Surviving the deep freeze. Can plants help us make better bone grafts?

The challenge came from the Director of the Bone Bank at the University Hospital of Coimbra in Portugal. "Can you find a way of making the cartilage cells in bone grafts survive deep freezing?" The question was interesting, but we needed to understand the problem in more detail.

We found that bone banks use osteochondral grafts - pieces of bone covered with the cartilage layer that makes up the articulating surface of bone extremities - that can be collected from multi-organ donors (allografts) or, in certain circumstances, from the patient himself (autografts). Allografts are used to repair cartilage or bone extremities that have been damaged by trauma, degenerative and tumour diseases, or infections. Osteochondral allografts are carved from whole bones and are either transplanted fresh or cryopreserved by deep freezing for later transplantation. Cryopreserved allografts have the advantages of enabling size-matching of the allograft and the recipient, screening of infectious diseases of the donor, and quarantine of the allografts, and all of these are mandatory for safe transplantation. The resulting relaxation of time constraints also eases transportation of tissues to distant locations. The clinical outcome of cryopreserved versus fresh osteochondral allografts is poor, however, leading to a variable graft failure rate of 10-50%. Efficacy of the grafts seems to be proportional to their content of living chondrocytes, the cartilage cells. Just like bone cells, chondrocytes do not survive freezing/thawing, but unlike those, chondrocytes in the transplanted osteochondral allografts are not replaced by cells from the host. Since chondrocytes are essential to maintain cartilage integrity, any injury that kills even a small number can have severe consequences. The problem underlying the question of the Bone Bank Director was becoming clearer.

The next step was obvious: had the usual cryoprotective agents (CPA), such as glycerol and dimethyl sulfoxide (DMSO), been tested in osteochondral allografts? Were they effective? Several reports indicated that both compounds effectively protect chondrocytes removed from the articular cartilage from the damaging effects of freezing/thawing, but are almost worthless when used to freeze intact human articular cartilage. A major obstacle is the cytotoxicity of those CPA, which limits the duration, temperature of exposure, and range of concentrations usable. The need for less toxic, more effective CPA became obvious.
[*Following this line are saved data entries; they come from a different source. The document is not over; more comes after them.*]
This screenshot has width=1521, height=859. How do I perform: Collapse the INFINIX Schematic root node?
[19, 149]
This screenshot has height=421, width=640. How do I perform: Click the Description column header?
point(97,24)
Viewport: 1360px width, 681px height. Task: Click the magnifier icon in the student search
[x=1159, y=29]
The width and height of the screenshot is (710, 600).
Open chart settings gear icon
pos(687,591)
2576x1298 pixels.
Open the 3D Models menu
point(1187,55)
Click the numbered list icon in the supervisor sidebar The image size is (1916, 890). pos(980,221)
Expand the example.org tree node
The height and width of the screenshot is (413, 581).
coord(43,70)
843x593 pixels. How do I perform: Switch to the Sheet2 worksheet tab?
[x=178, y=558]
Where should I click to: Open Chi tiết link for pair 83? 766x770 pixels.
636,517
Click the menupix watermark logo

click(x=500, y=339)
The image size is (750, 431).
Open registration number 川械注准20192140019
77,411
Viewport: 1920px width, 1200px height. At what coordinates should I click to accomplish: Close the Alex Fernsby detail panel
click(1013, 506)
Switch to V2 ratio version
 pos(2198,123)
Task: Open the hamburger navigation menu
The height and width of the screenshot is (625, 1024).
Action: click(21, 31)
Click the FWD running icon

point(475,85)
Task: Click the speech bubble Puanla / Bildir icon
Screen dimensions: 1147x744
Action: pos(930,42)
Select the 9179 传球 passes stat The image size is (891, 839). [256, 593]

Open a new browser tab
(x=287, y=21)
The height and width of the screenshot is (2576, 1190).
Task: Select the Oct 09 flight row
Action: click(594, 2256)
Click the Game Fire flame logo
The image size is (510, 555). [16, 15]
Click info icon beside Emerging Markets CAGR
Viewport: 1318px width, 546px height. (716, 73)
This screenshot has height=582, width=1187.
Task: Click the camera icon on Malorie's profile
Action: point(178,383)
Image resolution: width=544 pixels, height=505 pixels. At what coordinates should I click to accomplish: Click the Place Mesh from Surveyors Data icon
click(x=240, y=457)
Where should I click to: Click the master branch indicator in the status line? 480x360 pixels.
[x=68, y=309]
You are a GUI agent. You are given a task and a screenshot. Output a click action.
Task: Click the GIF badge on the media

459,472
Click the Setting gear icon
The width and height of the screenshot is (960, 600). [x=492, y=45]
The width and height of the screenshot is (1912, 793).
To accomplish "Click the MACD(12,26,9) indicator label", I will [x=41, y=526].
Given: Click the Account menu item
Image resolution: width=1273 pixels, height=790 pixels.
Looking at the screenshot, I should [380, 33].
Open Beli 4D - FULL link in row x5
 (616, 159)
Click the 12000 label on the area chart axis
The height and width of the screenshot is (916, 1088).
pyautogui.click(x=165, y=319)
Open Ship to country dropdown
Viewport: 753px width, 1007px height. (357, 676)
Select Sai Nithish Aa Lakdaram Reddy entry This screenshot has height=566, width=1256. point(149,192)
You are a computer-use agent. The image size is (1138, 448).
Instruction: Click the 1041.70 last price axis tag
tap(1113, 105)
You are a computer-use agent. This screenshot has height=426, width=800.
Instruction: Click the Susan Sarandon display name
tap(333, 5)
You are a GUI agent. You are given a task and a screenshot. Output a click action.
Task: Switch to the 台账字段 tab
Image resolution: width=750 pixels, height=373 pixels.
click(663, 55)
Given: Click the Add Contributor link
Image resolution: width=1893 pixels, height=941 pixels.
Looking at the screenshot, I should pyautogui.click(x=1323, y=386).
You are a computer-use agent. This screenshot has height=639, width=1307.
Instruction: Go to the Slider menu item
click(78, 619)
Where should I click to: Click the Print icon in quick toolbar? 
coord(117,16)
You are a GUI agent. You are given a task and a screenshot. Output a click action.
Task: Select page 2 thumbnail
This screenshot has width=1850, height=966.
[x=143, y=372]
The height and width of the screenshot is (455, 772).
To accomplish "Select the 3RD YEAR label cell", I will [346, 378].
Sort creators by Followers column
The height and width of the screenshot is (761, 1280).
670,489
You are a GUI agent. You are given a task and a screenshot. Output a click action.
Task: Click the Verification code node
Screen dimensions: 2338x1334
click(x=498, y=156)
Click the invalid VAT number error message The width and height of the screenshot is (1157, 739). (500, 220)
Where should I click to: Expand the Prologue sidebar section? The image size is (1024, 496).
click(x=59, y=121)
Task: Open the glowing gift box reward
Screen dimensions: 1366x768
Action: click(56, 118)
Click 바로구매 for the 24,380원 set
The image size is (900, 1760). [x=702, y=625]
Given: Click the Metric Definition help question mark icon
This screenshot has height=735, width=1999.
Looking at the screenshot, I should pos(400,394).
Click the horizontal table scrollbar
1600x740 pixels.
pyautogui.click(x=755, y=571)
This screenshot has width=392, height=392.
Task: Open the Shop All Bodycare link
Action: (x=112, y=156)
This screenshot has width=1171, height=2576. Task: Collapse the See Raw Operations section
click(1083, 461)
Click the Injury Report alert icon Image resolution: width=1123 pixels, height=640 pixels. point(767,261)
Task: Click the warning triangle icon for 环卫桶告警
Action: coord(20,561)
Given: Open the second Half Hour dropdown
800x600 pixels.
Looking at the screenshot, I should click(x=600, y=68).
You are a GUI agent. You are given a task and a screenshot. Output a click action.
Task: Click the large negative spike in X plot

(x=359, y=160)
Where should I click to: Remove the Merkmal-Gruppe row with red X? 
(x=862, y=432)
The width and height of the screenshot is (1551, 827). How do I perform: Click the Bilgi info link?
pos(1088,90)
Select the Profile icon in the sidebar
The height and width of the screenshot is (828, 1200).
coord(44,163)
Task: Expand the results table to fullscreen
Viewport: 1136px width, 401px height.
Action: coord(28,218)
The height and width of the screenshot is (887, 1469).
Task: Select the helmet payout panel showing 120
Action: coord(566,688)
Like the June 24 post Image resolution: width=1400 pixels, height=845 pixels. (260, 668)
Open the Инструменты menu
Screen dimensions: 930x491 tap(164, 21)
Where to find such an agent? We looked at compounds extracted from organisms naturally resistant to drought and cold. One such is arbutin, a compound extremely abundant in several frost- and drought-resistant plants, where it can account for as much as 25% of the leaves' dry weight. Arbutin had been shown to protect isolated cell structures from the damaging effects of both freezing/thawing and drying.

So, we decided to test arbutin for any cryoprotective properties it might have for human articular cartilage. When cryopreservation studies are carried out, researchers generally work on small osteochondral dowels, but we needed a model that could represent the whole bone and/or articulating extremities. For this, we chose the whole human tibial plateau. This is the entire upper end of the human tibia and contains the intact articular surface made up by cartilage and an underlying bony layer 5-15 mm thick.

Using this model, we found that arbutin is not acutely toxic to human chondrocytes in the articular cartilage. Plunging the tibial plateau in a solution containing 50 mM arbutin for 1 h at 37°C before freezing allowed us to recover about twice as many living chondrocytes after thawing than we could when using solutions containing 10% (v/v) glycerol or DMSO under identical conditions. Correction of these results for the metabolic activation induced by cold exposure showed that arbutin allows the recovery of almost six times more live chondrocytes than those CPA.

Nonetheless, viable chondrocytes were restricted to the superficial cartilage layers, even when the period of treatment lasted for 1.5 h. This suggests that arbutin will successfully protect all chondrocytes that it can reach, including those located in the deeper cartilage zones - but how to reach them all? The solution may come from the joint itself. In vivo, joint motion drives the movement of nutrients from the synovial fluid into the articular cartilage; in vitro, application of adequate forces to the cartilage surface will drive arbutin through its entire depth. In our view, combining the cryoprotective properties of arbutin with a mechanical device to drive it through the articular cartilage is the key to successful implantation of cryopreserved osteochondral allografts. Assembling the appropriate team to reach this goal is our next task.